Return, exactly and in full, the lines of the records below starting at the one with "Disclaimer (87, 2043)" and ending at the one with "pandemic (63, 508)", and no other lines.

## Provided records:
******************************
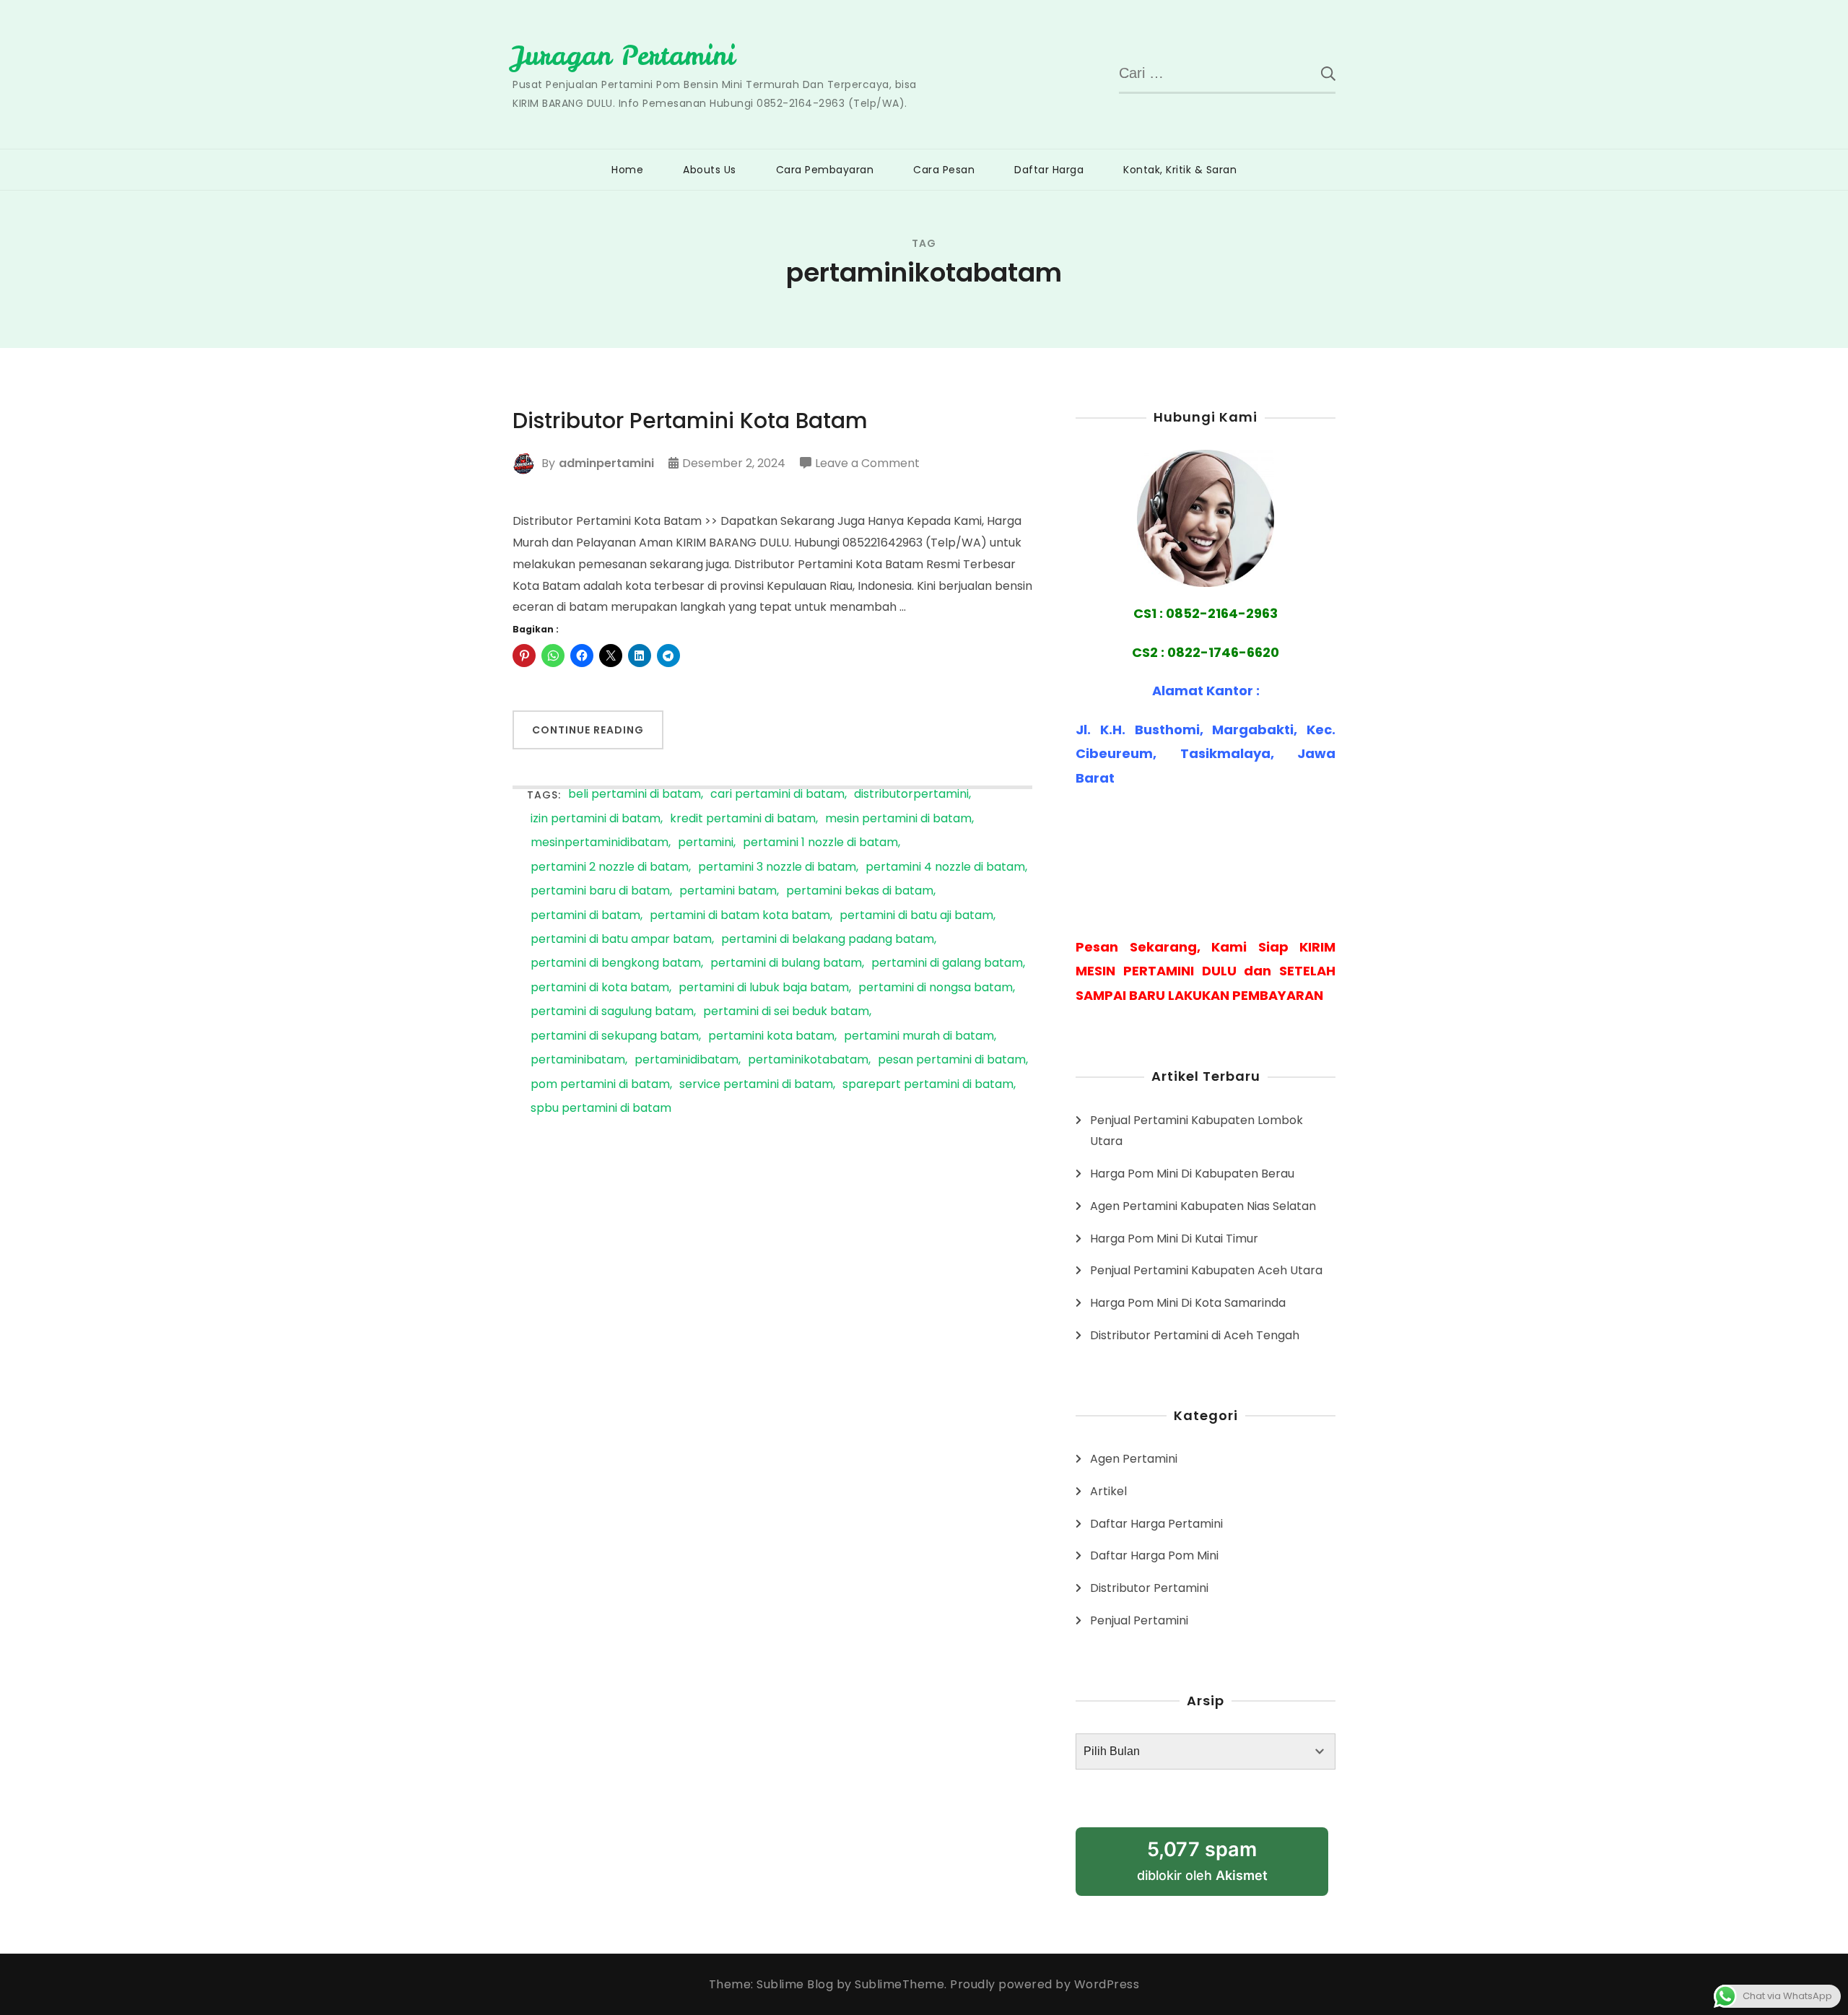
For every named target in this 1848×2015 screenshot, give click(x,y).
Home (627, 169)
******************************
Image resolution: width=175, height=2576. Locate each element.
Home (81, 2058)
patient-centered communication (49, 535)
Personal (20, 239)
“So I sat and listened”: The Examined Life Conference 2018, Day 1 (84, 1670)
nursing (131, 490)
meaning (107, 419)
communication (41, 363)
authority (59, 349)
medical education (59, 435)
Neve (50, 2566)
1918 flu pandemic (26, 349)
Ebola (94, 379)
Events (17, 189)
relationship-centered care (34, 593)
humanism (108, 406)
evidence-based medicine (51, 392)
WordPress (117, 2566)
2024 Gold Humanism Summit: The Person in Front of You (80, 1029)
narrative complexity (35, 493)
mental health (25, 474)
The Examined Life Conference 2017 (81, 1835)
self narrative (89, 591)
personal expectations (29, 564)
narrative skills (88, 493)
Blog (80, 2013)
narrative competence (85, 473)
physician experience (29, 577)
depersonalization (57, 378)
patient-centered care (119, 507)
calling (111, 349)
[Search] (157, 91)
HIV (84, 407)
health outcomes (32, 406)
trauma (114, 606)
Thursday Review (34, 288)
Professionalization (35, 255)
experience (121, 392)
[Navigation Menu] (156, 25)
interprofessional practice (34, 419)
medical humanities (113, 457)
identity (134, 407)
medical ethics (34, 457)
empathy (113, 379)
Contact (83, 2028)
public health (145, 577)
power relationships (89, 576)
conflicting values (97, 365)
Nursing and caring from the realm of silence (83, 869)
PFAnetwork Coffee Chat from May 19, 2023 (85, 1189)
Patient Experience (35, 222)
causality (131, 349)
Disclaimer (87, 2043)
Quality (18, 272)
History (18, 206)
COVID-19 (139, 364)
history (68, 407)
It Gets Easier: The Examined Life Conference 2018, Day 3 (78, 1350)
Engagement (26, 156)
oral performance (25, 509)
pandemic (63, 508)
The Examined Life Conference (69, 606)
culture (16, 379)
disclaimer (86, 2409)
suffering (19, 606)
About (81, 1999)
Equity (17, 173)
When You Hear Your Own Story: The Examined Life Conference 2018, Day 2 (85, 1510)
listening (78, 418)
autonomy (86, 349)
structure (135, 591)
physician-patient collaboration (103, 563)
******************************
## Answer for the task:
Disclaimer (87, 2043)
Quality (18, 272)
History (18, 206)
COVID-19 (139, 364)
history (68, 407)
It Gets Easier: The Examined Life Conference 2018, Day 3 (78, 1350)
Engagement (26, 156)
oral performance (25, 509)
pandemic (63, 508)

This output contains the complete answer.